=== WHAT THE TASK REQUIRES ===
Answer these questions from the text on strategic decision capabilities:
1. According to Eisenhardt (2001), strategic decisions can be understood as what?
2. In what must organizational decision processes be embedded to represent "core capabilities"?
3. What do Matheson and Matheson conclude about the overall quality of the decision process?

=== PROVIDED TEXT ===
==============================

Components Of Strategic Decision Capabilities
As previously stated, Eisenhardt (2001) suggests that strategic decisions can be understood as dynamic firm capabilities that hold the potential to be sources of sustainable competitive advantages. The notion of decision capabilities proposed next builds on her perspective and draws on concepts from both the RBV and decision-making theory.
By definition, the specific strategic decision processes that are of superior value to the organization may be interpreted as “core” capabilities (Prahalad & Hamel, 1990). The notion of “organizational importance” also implies that the actions to be taken, resources to be committed, and any precedents set when a strategic decision is implemented must critically affect the organization’s internal and external ability to compete (Eisenhardt & Zbaracki, 1992). In practice, organizational decision processes represent such “core capabilities” if they are embedded in a higher level strategic decision-making system, which clearly outlines the underlying firm strategy and ensures a culture of learning within the organization (Prahalad & Hamel, 1990; Eisenhardt & Martin, 2000).
The immediate value of a decision-core capability can be assessed in terms of decision quality, as evidenced by Matheson and Matheson’s (1998) large-scale demonstration of the existence of a link between the quality of the decision capability dimensions and superior firm performance within hundreds of organizations in highly uncertain environments. Similarly, Amason (1996) describes decision quality as a key driver of sustainable performance. Both studies argue that quality does not refer to a particular outcome of the decision process, but rather to the effectiveness and efficiency of this process in view of the firm’s limited resources. Other researchers assess the quality of a decision process on specific individual dimensions (see for instance Eisenhardt & Bourgeois, 1988 on velocity; Fredrickson & Mitchell, 1984 on rationality; Pfeffer & Salancik, 1974 on power and politics; or Hambrick & Mason, 1984 on upper echelons). So far, only a few studies have analyzed the concept of decision quality as a multiplicity of dimensions. Matheson and Matheson (1998) argue that the holistic effectiveness of strategic decisions must be described and evaluated in terms of the cognitive ability of the decision makers and of their interaction during the decision process. Since the different components of decision capabilities are closely linked, they conclude that the overall quality of the decision process is only as strong as its weakest dimension.

==============================

=== RECORD SET ===
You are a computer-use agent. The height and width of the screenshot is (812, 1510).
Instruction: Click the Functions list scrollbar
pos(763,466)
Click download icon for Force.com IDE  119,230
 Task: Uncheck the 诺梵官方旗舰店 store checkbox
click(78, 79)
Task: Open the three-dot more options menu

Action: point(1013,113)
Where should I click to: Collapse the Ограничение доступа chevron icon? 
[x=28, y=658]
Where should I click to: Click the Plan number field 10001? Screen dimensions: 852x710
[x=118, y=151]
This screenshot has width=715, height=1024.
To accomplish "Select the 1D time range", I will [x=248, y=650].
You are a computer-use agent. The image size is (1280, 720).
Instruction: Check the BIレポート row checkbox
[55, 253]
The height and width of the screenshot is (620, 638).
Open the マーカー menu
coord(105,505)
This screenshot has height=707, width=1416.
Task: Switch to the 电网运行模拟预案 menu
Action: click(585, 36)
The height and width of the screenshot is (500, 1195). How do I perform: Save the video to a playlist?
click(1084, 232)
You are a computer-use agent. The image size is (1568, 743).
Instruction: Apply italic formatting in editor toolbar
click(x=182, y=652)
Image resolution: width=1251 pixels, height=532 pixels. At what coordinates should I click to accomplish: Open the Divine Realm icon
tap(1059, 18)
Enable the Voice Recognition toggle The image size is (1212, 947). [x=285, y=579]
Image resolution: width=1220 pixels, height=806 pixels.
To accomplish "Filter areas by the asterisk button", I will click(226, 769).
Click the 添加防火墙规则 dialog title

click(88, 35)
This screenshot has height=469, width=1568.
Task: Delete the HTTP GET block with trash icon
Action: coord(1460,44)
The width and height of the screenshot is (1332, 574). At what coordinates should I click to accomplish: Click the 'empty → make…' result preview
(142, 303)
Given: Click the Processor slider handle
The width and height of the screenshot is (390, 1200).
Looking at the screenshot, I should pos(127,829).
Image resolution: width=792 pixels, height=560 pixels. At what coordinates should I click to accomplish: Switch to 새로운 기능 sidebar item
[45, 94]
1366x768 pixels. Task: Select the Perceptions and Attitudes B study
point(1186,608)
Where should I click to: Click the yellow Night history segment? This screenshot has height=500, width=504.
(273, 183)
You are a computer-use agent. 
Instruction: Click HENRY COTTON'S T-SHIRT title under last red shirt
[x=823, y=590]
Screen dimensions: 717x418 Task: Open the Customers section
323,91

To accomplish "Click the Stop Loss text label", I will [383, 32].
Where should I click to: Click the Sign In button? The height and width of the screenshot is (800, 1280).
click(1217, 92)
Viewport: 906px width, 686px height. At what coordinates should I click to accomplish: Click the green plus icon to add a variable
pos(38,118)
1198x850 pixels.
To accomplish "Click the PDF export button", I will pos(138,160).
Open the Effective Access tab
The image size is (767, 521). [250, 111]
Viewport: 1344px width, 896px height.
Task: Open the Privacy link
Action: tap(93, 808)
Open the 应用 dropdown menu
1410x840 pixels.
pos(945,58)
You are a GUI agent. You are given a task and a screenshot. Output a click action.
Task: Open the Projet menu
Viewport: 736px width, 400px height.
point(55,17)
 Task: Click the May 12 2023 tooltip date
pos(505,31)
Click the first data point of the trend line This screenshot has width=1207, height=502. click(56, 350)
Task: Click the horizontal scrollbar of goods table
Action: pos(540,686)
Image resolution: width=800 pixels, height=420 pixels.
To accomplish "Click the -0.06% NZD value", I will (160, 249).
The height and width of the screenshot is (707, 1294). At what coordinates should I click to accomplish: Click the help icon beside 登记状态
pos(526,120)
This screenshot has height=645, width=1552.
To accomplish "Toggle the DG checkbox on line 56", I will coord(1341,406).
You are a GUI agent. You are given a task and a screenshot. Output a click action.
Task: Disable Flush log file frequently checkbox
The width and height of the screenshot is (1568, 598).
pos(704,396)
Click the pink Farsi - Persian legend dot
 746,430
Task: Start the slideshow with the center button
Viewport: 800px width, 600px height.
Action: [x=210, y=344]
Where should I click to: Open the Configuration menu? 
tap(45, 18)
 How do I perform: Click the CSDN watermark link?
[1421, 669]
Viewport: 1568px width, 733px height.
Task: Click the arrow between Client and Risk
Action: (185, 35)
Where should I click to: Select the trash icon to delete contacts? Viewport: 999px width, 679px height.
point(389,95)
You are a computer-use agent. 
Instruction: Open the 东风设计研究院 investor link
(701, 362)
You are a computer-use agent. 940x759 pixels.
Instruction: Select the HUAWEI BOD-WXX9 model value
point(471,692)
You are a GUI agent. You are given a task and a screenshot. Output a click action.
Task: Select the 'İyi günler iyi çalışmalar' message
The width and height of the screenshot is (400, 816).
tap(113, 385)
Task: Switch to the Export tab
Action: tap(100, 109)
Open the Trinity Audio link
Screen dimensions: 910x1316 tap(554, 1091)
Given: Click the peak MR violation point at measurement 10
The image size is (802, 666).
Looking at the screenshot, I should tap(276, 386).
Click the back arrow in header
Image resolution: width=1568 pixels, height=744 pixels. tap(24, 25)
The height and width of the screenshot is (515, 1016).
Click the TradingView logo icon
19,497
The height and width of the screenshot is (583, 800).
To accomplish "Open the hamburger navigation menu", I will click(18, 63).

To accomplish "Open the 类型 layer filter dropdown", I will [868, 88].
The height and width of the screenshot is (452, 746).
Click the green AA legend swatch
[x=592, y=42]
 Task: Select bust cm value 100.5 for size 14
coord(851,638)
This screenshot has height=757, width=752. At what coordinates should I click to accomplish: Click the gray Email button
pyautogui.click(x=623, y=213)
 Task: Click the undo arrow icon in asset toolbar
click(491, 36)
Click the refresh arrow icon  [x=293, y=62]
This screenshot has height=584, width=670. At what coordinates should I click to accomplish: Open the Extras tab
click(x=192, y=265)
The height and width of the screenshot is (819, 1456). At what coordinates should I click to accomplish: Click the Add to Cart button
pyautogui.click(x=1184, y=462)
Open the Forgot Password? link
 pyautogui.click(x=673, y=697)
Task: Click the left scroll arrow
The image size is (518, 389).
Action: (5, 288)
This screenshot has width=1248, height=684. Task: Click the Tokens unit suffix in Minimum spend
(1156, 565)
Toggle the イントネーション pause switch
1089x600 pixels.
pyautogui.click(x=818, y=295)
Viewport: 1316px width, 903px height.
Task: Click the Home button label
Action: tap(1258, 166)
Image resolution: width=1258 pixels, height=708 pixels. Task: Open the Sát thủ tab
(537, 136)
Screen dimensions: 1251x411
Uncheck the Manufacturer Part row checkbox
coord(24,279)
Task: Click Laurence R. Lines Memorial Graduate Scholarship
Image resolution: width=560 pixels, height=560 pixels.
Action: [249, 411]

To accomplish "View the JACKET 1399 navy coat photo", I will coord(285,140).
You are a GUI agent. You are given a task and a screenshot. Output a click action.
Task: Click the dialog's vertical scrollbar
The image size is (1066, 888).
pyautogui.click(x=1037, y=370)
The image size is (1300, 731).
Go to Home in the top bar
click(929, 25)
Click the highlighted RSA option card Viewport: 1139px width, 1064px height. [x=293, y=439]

==============================

=== ANSWER SPACE ===
1. Dynamic firm capabilities that hold the potential to be sources of sustainable competitive advantages.
2. A higher level strategic decision-making system that clearly outlines the underlying firm strategy and ensures a culture of learning within the organization.
3. It is only as strong as its weakest dimension.